The one-day event included testimonies and a question and answer session with fuel retailers Randy Gard, COO of Bosselman Enterprises, owner of the Pump & Pantry convenience store chain, and Phil Smith with Aurora Coop.
“Retailers in the audience had the opportunity to ask Randy and Phil questions about higher ethanol blends and get straightforward answers from people who have already implemented the fuel successfully,” Lamberty added. “Learning from the experiences of other retailers goes a long way in making the decision of whether to offer new fuel easier, and in the end, helps sell more ethanol.”
The event agenda also included the Nebraska State Fire Marshal for the Fuels Safety Division walking through the steps to take before adding blends E15 and higher, as well as information on proper labeling of fuel dispensers, state policies supporting ethanol sales, and financial resources for expanding infrastructure.
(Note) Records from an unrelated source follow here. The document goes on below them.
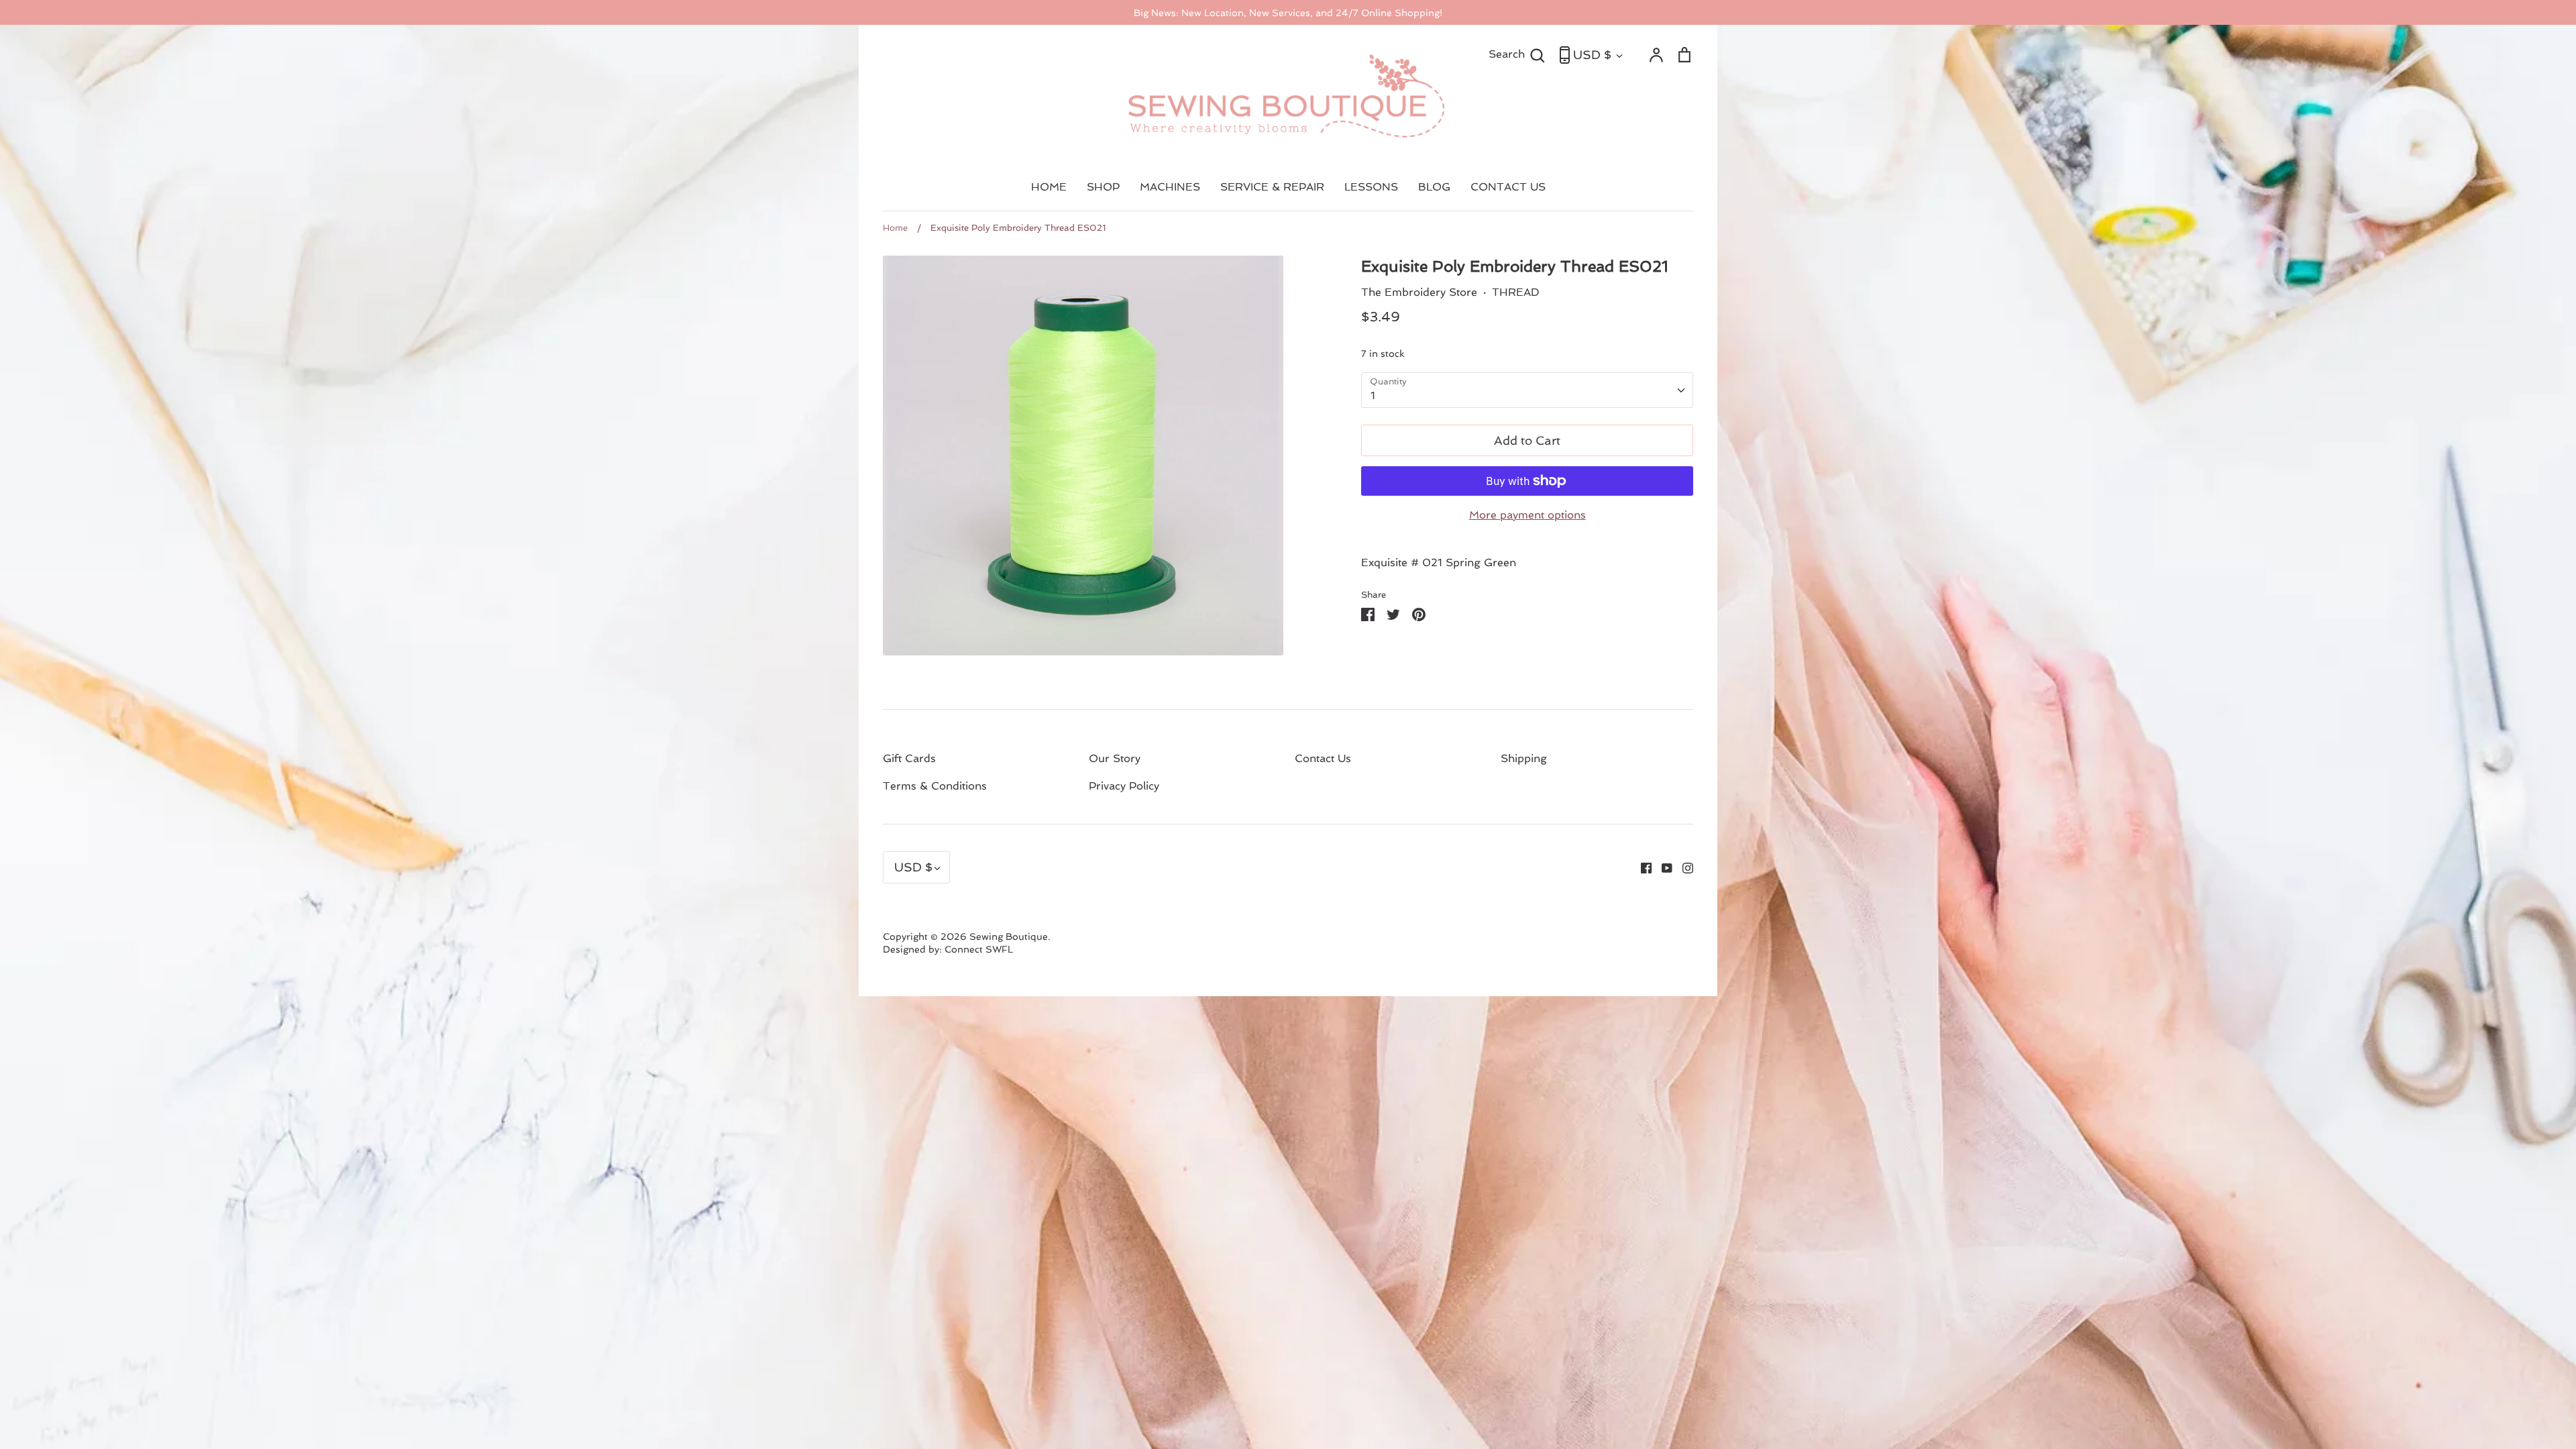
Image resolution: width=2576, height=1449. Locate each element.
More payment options (1527, 514)
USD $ (1592, 55)
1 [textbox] (1373, 395)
Today, there are nearly 1,800 retail locations in 31 states selling E15. And, since the EPA approved the sale of E15 year-round, the number of retail locations selling E15 is growing and fuel retailers are seeing new customers and improved profits. While this market will continue to grow over the long-term, ACE is keeping pressure on the White House and the Environmental Protection Agency to find an immediate and meaningful solution to recent decisions which have closed 20 ethanol plants and threaten the upside potential of year-round E15.